Hints For Currency Traders, Stay Informed To Stay Ahead!

If you want to start making some extra money then forex is the place for you, but sometimes you may not know where to start when it comes to forex. If you are feeling like you need to learn more information on forex then look through as many tips as you can, tips like the ones in this article.

As a forex trader you should ensure that you’re never risking more than two or three percent of your total account on a single trade. It will take you far fewer trades to make that money back then it would if you wagered a larger percentage of your capital, so trade low many times and ride the averages to profits.

A fake out on the market can cause you to jump onto a trade that you think is going to be profitable and it ends up being just the opposite. These moves have cost many traders a good bit of money over the years, and once you get to recognize the signs you should be able to recognize them for what they are.

Minimize your losses in Forex trading. Everybody loses some money when trading. In fact, some of the most experienced traders may lose more often than they win. However, they keep their losses small by setting a loss limit and stopping when they hit it. The key is to try a trade but stop and move on when you see it isn’t going to be successful.

When you are trading in the Forex market, it is always a good idea for you to do whatever is the trend at the current time. That means to sell when trends look like they are going down and to buy when things look like they are going up.

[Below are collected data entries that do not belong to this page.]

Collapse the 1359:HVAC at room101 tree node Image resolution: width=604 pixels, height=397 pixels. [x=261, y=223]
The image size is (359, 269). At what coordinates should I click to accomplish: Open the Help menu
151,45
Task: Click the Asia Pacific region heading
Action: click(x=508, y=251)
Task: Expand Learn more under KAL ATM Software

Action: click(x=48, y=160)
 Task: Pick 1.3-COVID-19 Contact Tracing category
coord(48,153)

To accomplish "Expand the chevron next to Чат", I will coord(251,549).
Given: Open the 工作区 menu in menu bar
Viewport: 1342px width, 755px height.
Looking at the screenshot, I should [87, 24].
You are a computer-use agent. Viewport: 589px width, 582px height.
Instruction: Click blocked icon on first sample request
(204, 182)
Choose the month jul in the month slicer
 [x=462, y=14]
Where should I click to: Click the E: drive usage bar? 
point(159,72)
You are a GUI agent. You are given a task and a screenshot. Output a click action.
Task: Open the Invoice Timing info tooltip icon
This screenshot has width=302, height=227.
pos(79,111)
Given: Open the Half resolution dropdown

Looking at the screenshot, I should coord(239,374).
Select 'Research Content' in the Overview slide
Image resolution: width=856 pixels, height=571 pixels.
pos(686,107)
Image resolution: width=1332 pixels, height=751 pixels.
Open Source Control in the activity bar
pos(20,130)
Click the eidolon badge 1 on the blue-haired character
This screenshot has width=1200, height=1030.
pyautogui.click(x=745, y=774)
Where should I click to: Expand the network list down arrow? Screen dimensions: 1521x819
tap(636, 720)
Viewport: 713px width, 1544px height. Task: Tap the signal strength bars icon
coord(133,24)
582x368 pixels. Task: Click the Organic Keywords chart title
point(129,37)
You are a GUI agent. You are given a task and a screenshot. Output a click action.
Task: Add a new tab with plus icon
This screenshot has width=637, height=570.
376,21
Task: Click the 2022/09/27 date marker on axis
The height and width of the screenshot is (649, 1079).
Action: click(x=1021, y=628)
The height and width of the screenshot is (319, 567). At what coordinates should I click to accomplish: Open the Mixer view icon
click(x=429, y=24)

A good Forex trading tip is to stick to your plan once you have a plan in place. It’s not uncommon to be enticed by new and miraculous trading methods. If you were to forget about your plan and chase every new method under the sun, you’ll end up making poor decisions.

To be successful at foreign exchange trading it is instrumental to have a trading plan. It is important to have a set of rules that would govern the way you trade. With that said, do not trade impulsively as this kind of action could make you lose lots of money.

Never risk more than five percent of your account on a single trade. If you have multiple trades going at once, you need to make sure you have enough available to cover each one. Keeping each at a five percent maximum will allow you to freely trade without worrying about stretching yourself too thin.

Hopefully this article served as a good resource for you in your forex endeavors. The thing about forex is that you always want to keep on the lookout for new information to learn and apply. The only way you’re going to see any type of success is if you do these two things.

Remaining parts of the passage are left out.